**Stated problem:**
According to the RefgetDBAgent tutorial, when should you use RefgetDBAgent instead of the CLI or RefgetStore?

RefgetDBAgent Tutorial¶
This tutorial shows you how to use RefgetDBAgent to manage a PostgreSQL database of sequence collections for building a seqcol API server.
Learning objectives
- Connect to a PostgreSQL database with RefgetDBAgent
- List and retrieve sequence collections
- Compare sequence collections
- Use specialized sub-agents for different operations
Prerequisites¶
This tutorial requires a running PostgreSQL database. Set up environment variables before running:
export POSTGRES_HOST=localhost
export POSTGRES_DB=refget
export POSTGRES_USER=postgres
export POSTGRES_PASSWORD=yourpassword
Or use the demo setup:
cd repos/refget
bash deployment/demo_up.sh # Starts postgres + loads demo data
Note
For most users, the CLI (refget admin) or RefgetStore (local file-based storage) are simpler alternatives. Use RefgetDBAgent when you need direct database access for building a seqcol API server.
# Initialize the database agent
# Requires POSTGRES_* environment variables to be set
from refget.agents import RefgetDBAgent
agent = RefgetDBAgent()
print(f"Connected to database via: {agent.engine}")
Connected to database via: Engine(postgresql://seqcol:***@localhost/seqcol)
Querying collections¶
With the demo setup, one sequence collection is pre-loaded. List the available collections:
# List available collections
collections = agent.seqcol.list_by_offset()
print(f"Available collections: {collections}")
Available collections: {'pagination': {'page': 0, 'page_size': 50, 'total': 1}, 'results': [SequenceCollection(digest='XZlrcEGi6mlopZ2uD8ObHkQB1d0oDwKk', names_digest='Fw1r9eRxfOZD98KKrhlYQNEdSRHoVxAG', sorted_name_length_pairs_digest='zjM1Ie9m0zFbqsAnZ6jAJSXuFpKTr40J', sequences_digest='0uDQVLuHaOZi1u76LjV__yrVUIz9Bwhr', sorted_sequences_digest='KgWo6TT1Lqw6vgkXU9sYtCU9xwXoDt6M', lengths_digest='cGRMZIb3AVgkcAfNv39RN7hnT5Chk7RX', name_length_pairs_digest='B9MESWM8k-hK_OeQK8bZNAG74pLY0Ujq')]}
Retrieving a collection¶
Retrieve a specific collection by its digest:
# Retrieve a collection by digest
digest = "XZlrcEGi6mlopZ2uD8ObHkQB1d0oDwKk"

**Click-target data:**
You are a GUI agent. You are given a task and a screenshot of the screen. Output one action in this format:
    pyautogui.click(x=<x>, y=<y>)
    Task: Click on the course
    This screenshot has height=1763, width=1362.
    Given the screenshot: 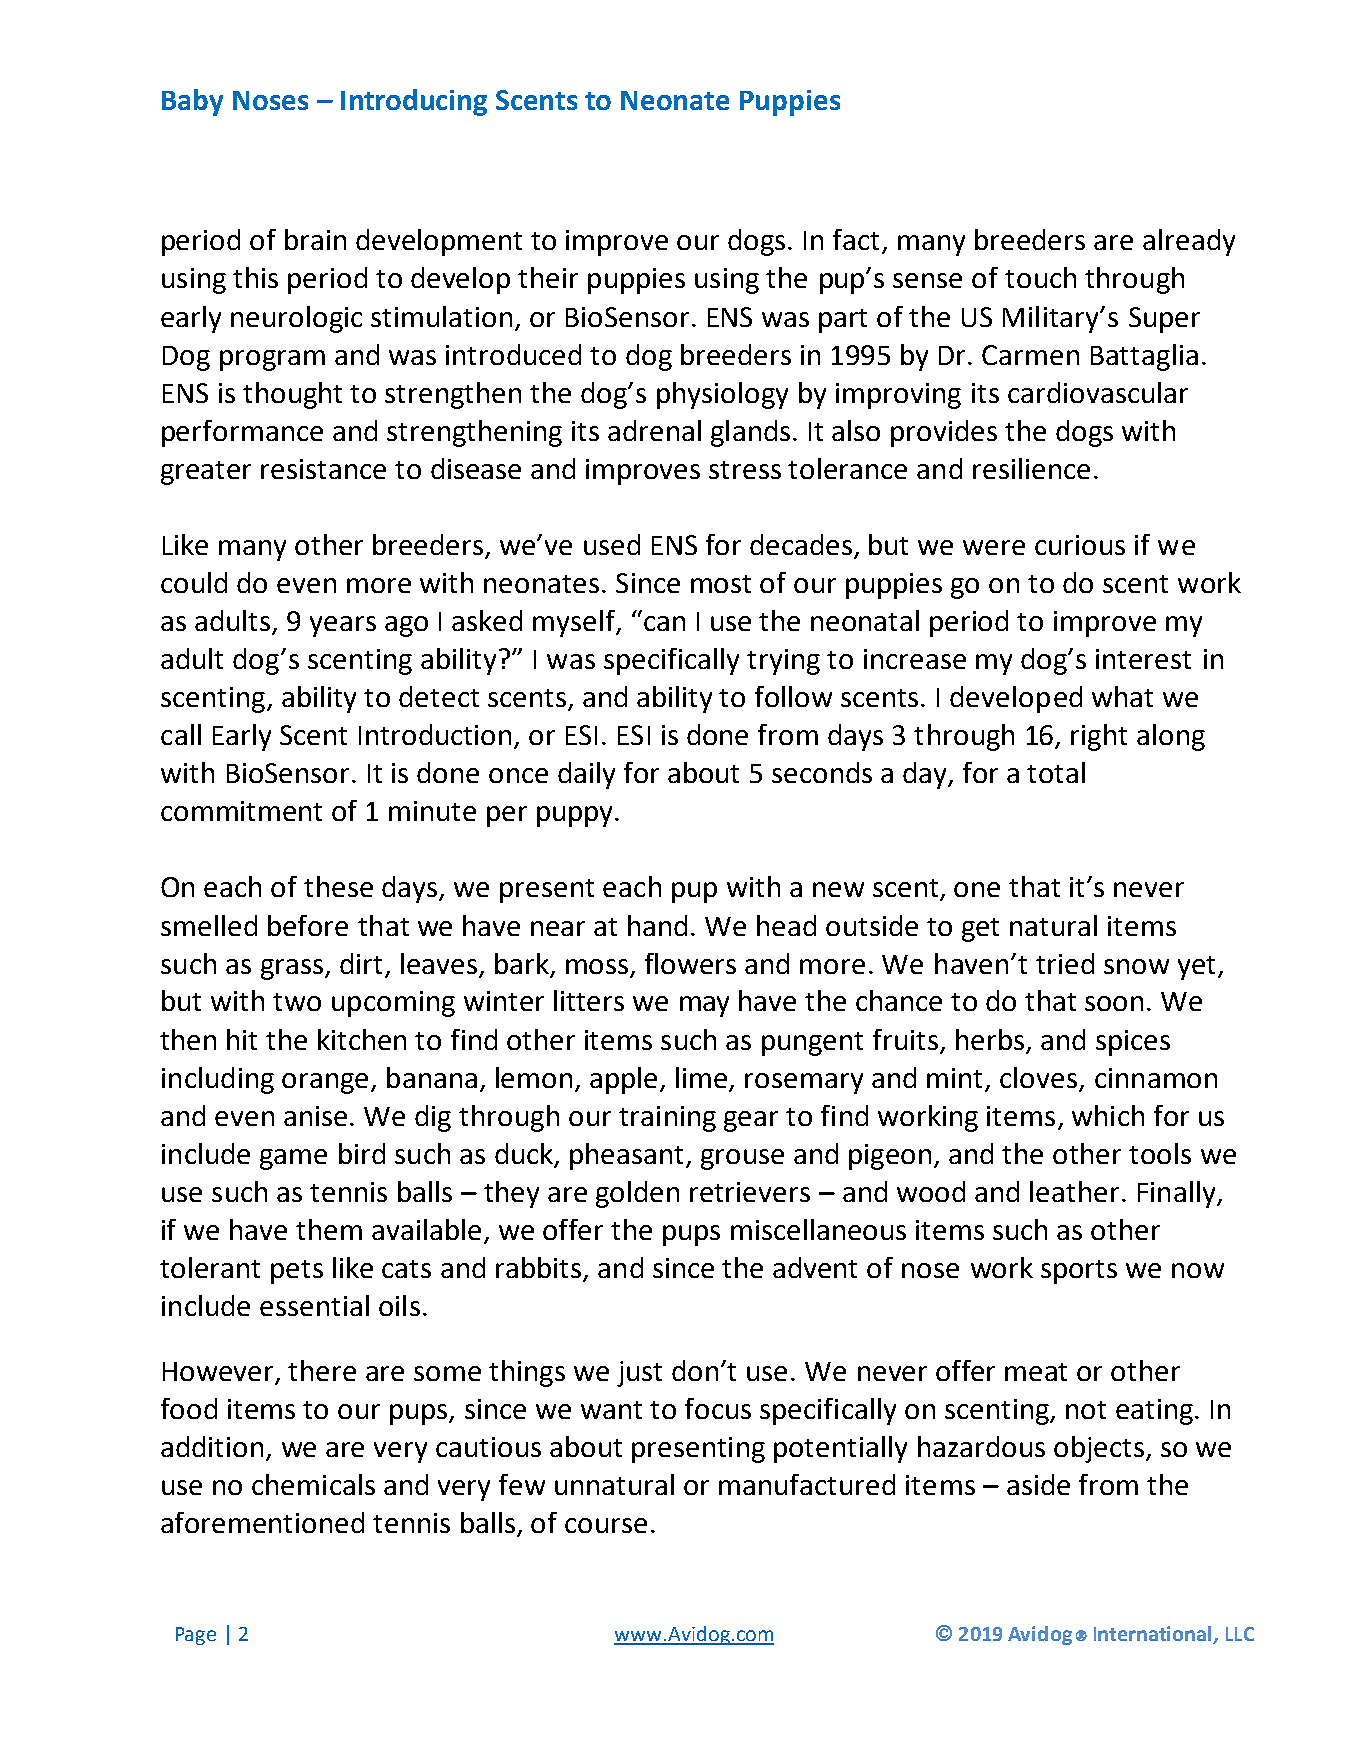 What is the action you would take?
    pyautogui.click(x=606, y=1525)
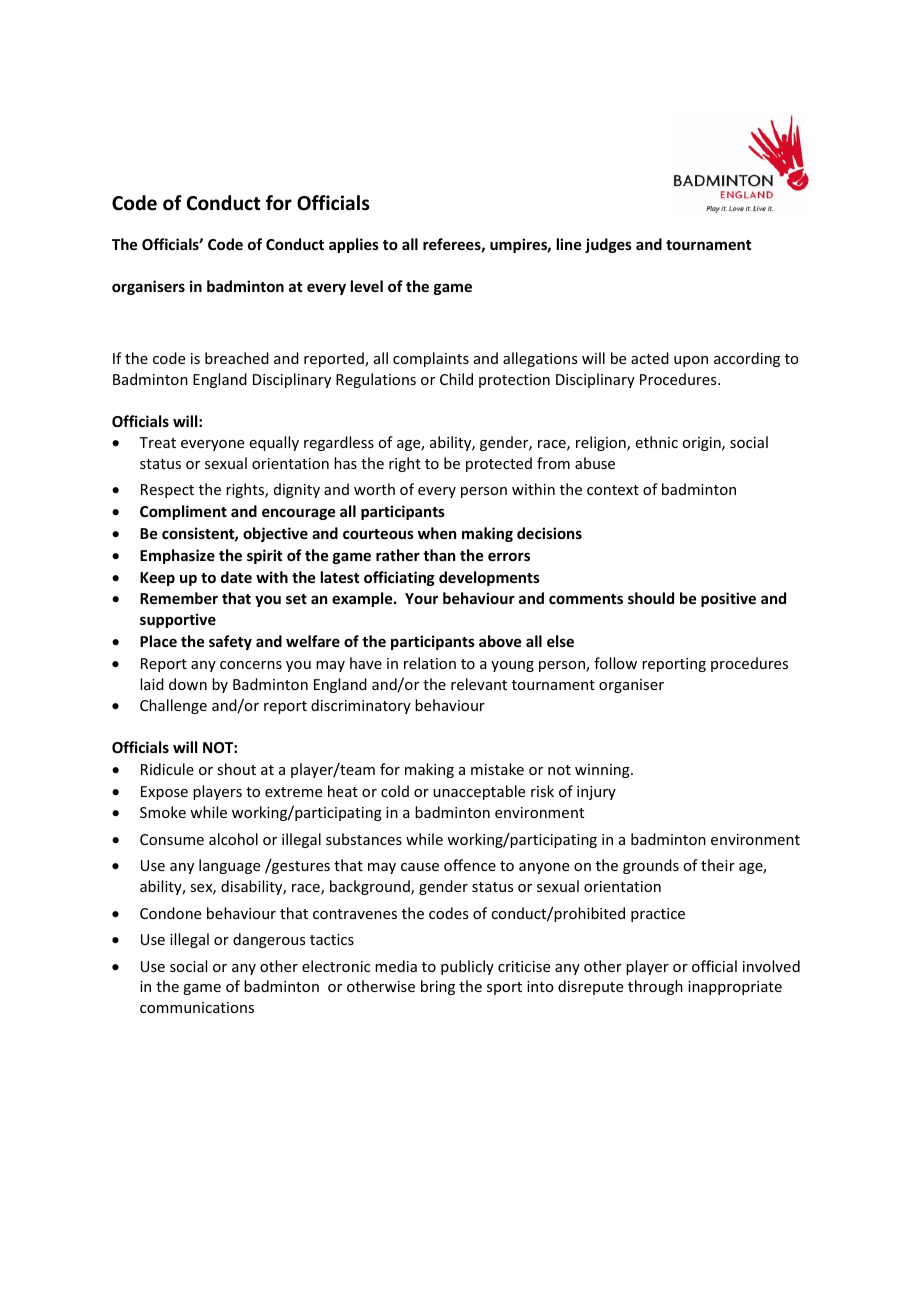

**Result of the task:**
When you need direct database access for building a seqcol API server.